**Task requirements**
Tell how many lines of the data below have the string "give" in them. Say nothing more.

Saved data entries
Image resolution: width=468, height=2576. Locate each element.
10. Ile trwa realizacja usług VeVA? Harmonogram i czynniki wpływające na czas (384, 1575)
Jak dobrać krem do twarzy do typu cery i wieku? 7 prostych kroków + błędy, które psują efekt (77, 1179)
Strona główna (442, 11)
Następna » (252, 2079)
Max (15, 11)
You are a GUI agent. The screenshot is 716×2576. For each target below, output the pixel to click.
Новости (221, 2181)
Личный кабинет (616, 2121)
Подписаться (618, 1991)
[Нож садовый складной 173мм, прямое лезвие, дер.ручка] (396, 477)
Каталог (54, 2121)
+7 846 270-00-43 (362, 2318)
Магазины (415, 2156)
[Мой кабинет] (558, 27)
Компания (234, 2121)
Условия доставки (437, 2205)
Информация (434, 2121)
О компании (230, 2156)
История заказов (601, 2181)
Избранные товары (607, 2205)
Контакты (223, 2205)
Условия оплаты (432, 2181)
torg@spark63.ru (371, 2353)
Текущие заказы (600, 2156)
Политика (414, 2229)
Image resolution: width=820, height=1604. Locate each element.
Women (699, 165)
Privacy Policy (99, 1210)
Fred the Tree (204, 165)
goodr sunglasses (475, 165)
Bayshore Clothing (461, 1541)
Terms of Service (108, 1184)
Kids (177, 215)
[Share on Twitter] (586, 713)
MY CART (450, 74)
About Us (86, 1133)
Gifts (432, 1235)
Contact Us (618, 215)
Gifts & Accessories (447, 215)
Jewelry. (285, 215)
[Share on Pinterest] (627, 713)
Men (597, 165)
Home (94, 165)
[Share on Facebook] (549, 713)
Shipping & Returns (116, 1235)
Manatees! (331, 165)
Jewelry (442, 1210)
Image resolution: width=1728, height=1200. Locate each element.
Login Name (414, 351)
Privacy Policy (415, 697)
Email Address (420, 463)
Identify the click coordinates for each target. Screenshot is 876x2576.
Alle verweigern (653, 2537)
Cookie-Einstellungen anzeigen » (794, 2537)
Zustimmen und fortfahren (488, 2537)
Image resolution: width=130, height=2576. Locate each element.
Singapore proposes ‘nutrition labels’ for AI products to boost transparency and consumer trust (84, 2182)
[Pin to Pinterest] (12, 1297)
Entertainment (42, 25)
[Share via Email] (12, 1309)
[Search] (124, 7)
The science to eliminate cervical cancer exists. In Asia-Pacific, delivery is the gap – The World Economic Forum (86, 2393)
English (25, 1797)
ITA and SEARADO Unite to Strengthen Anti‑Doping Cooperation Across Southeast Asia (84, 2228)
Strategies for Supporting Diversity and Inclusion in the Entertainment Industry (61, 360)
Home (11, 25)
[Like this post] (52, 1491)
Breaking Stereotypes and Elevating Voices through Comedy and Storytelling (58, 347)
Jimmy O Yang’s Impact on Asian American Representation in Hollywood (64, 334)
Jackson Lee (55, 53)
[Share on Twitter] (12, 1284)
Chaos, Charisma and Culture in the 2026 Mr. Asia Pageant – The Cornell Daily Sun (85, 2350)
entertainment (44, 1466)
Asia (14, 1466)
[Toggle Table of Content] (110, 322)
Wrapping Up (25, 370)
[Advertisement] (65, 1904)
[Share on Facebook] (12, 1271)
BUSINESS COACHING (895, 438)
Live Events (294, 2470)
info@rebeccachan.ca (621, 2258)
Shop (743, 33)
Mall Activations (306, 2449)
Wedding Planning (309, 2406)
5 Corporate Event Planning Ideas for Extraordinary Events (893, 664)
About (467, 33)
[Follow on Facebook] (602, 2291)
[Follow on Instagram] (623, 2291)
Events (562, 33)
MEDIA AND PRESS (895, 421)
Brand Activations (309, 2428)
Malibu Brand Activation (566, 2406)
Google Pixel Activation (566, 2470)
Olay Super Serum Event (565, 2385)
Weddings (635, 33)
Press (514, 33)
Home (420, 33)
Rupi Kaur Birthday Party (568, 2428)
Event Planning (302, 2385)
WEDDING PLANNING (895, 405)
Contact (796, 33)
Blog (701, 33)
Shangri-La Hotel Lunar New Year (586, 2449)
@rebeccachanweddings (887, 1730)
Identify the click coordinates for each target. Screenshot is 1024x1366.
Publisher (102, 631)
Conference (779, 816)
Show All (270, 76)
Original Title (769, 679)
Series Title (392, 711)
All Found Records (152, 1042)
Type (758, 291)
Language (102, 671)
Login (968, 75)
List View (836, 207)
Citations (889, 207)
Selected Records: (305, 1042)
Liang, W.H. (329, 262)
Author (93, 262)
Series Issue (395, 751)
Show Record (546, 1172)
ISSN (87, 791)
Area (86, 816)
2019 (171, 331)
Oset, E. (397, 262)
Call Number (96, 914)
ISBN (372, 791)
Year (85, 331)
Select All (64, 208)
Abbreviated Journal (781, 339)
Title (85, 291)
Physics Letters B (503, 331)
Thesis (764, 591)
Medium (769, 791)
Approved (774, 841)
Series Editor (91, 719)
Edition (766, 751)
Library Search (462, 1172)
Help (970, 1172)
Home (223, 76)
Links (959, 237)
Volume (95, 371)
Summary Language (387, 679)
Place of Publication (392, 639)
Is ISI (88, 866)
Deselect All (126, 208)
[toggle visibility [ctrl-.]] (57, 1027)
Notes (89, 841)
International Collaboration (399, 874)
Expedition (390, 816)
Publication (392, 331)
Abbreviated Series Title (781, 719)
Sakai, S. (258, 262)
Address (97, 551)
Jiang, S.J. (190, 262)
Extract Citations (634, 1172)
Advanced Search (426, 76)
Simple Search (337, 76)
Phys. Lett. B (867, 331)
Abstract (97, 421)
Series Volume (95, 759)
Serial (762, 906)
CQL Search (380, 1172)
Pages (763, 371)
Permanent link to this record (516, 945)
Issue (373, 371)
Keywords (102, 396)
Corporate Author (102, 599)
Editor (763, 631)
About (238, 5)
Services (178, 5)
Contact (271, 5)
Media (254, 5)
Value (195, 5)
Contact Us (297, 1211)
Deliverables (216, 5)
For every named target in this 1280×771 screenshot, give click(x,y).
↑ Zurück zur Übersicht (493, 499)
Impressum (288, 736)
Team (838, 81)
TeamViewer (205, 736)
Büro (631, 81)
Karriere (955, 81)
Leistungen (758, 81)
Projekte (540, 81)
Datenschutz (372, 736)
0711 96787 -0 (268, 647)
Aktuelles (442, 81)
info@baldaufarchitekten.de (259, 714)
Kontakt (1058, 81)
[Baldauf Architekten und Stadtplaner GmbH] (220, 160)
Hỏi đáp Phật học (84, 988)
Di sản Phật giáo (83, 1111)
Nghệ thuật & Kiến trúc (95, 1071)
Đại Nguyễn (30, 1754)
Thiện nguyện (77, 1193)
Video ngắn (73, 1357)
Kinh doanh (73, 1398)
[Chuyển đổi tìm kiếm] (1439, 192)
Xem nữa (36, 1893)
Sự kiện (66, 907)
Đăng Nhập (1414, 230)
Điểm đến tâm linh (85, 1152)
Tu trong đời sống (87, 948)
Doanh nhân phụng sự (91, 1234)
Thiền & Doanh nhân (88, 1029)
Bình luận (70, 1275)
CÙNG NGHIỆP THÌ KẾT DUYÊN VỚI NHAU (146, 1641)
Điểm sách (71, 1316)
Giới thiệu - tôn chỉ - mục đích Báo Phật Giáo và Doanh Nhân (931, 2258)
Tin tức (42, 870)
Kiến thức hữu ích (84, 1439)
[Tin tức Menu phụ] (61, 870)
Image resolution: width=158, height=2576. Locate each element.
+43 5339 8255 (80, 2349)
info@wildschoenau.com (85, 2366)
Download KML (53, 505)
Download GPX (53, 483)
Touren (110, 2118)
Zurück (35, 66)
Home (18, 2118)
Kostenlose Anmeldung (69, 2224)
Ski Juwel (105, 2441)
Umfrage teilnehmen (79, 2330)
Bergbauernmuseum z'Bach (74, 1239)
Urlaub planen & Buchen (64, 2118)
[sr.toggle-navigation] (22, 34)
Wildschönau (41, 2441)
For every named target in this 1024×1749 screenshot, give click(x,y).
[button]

**Reply to the task**
2